Nugraha Dhayu Murti (26) sudah menghayati kepercayaan Tri Soka sejak berumur 6 tahun. Waktu ibadah, dia ditemui secara magis oleh leluhur Tri Soka. Leluhur itu bilang kalau dia adalah pewaris.
“Kalau kamu di sini, uripmu bakal tentrem (hidupmu bakal tentram),” ujar Nugraha menirukan.
Sedangkan Baskoro Waskitho Husodo (26) alias Baskoro menghayati Sapta Darma sejak di duduk Sekolah Dasar. Kini mereka menjadi ketua atau presidium Generasi Muda Penghayat Kepercayaan terhadap Tuhan Yang Maha Esa Daerah Istimewa Yogyakarta (Gema Pakti DIY).

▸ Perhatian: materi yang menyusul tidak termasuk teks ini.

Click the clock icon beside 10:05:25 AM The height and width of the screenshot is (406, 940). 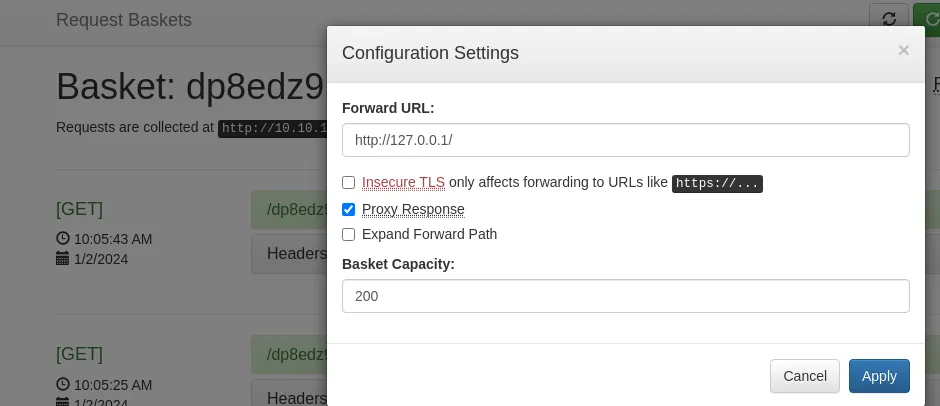[62, 384]
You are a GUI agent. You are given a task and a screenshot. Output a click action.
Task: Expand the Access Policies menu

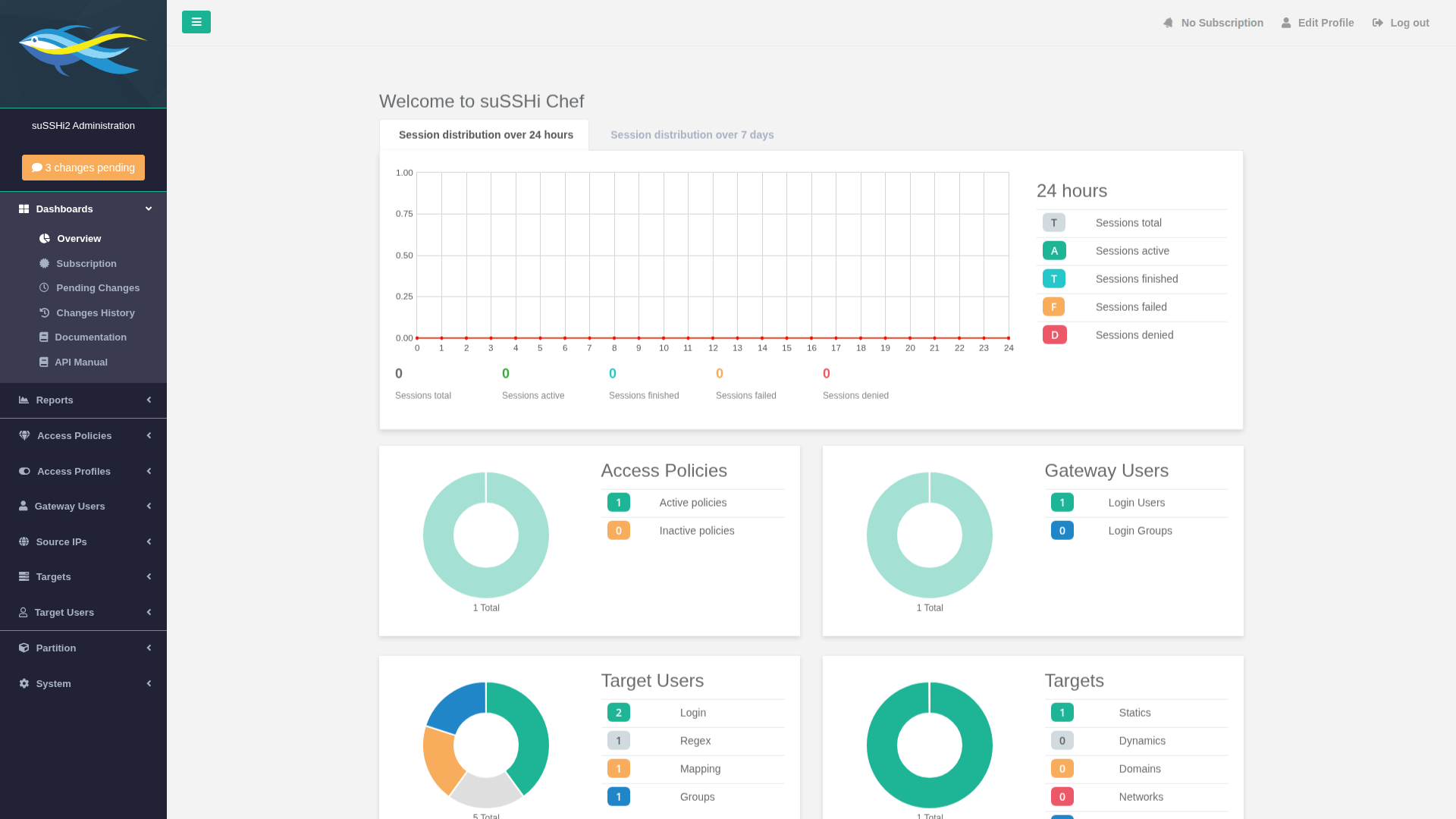pos(83,435)
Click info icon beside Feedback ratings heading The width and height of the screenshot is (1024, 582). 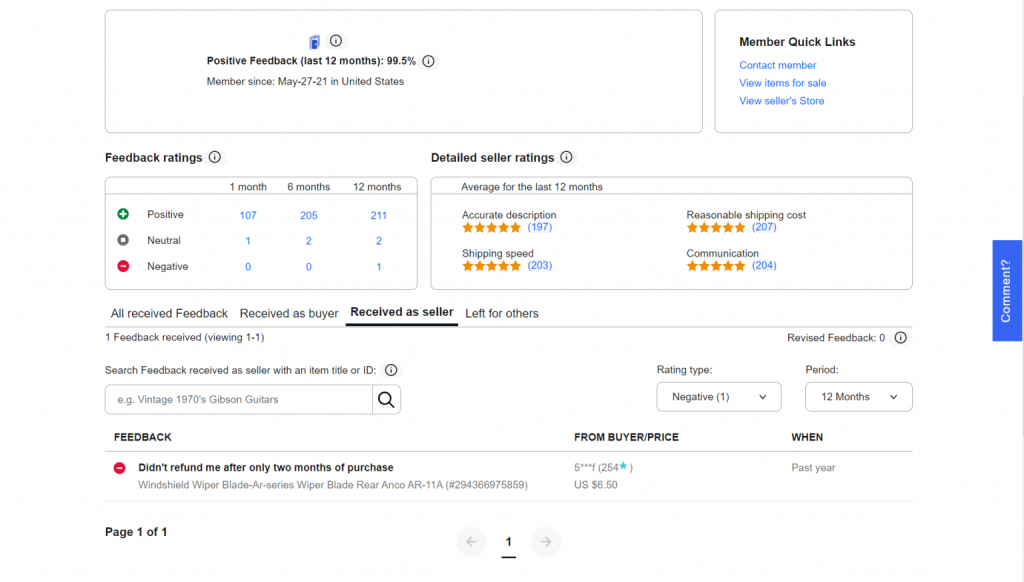coord(215,158)
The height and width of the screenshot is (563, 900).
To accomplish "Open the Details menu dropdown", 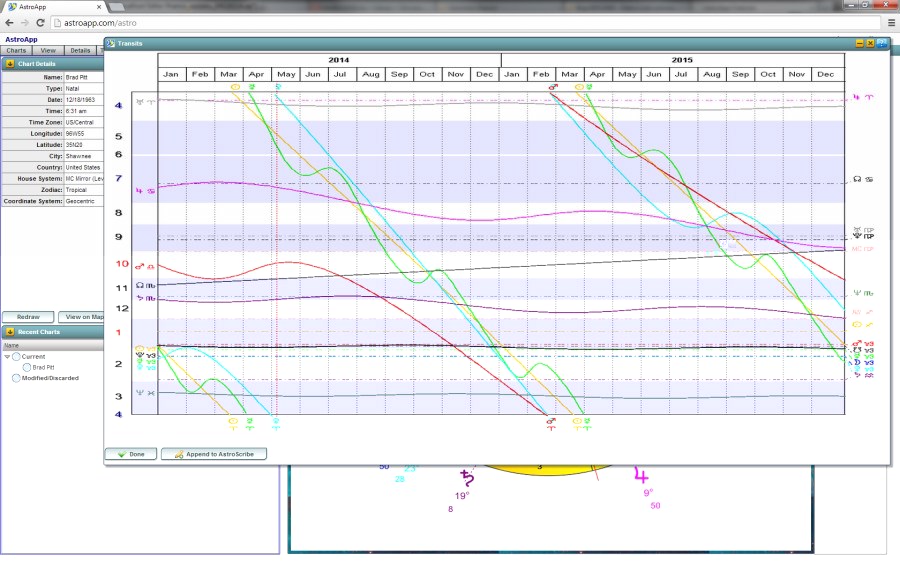I will tap(80, 50).
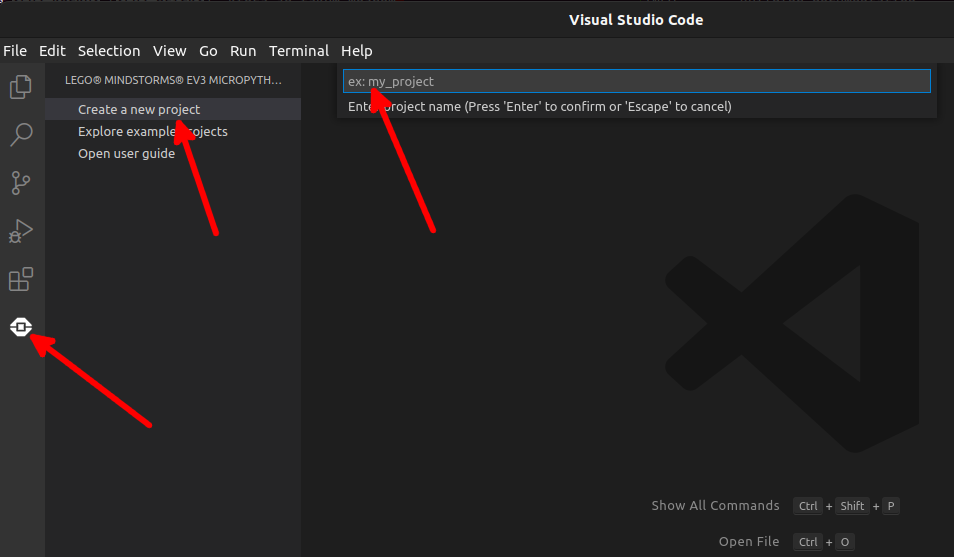Open the Search view icon
Image resolution: width=954 pixels, height=557 pixels.
point(21,135)
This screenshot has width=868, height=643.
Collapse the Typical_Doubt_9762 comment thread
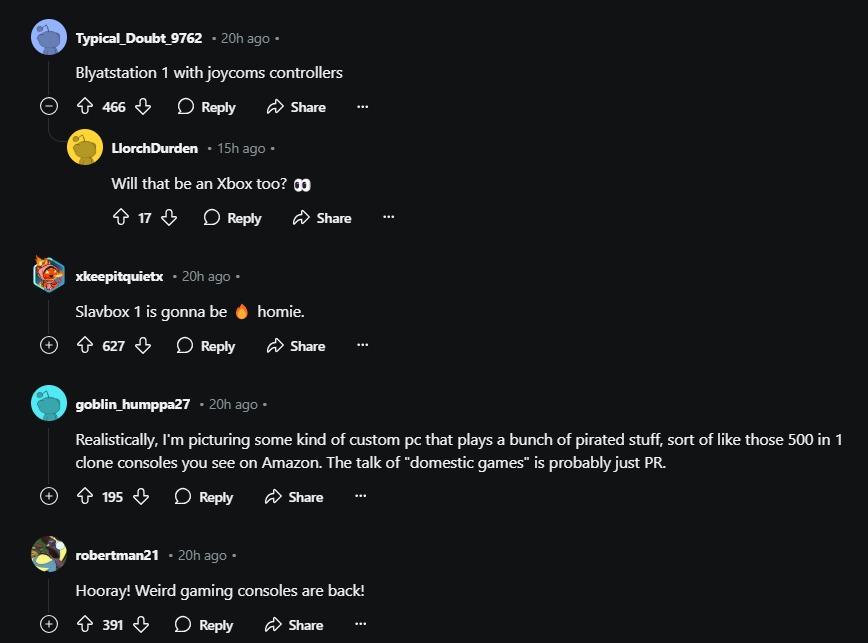click(49, 106)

Gema Pakti DIY adalah organisasi sayap pemuda dari Majelis Luhur Kepercayaan terhadap Tuhan Yang Maha Esa Indonesia (MLKI), sebuah organisai yang mewadahi organisasi penghayat kepercayaan di Indonesia. Penghayat keparcayaan adalah ajaran spiritualisme warisan leluhur yang kaya dengan nilai pelestarian alam dan Ketuhanan.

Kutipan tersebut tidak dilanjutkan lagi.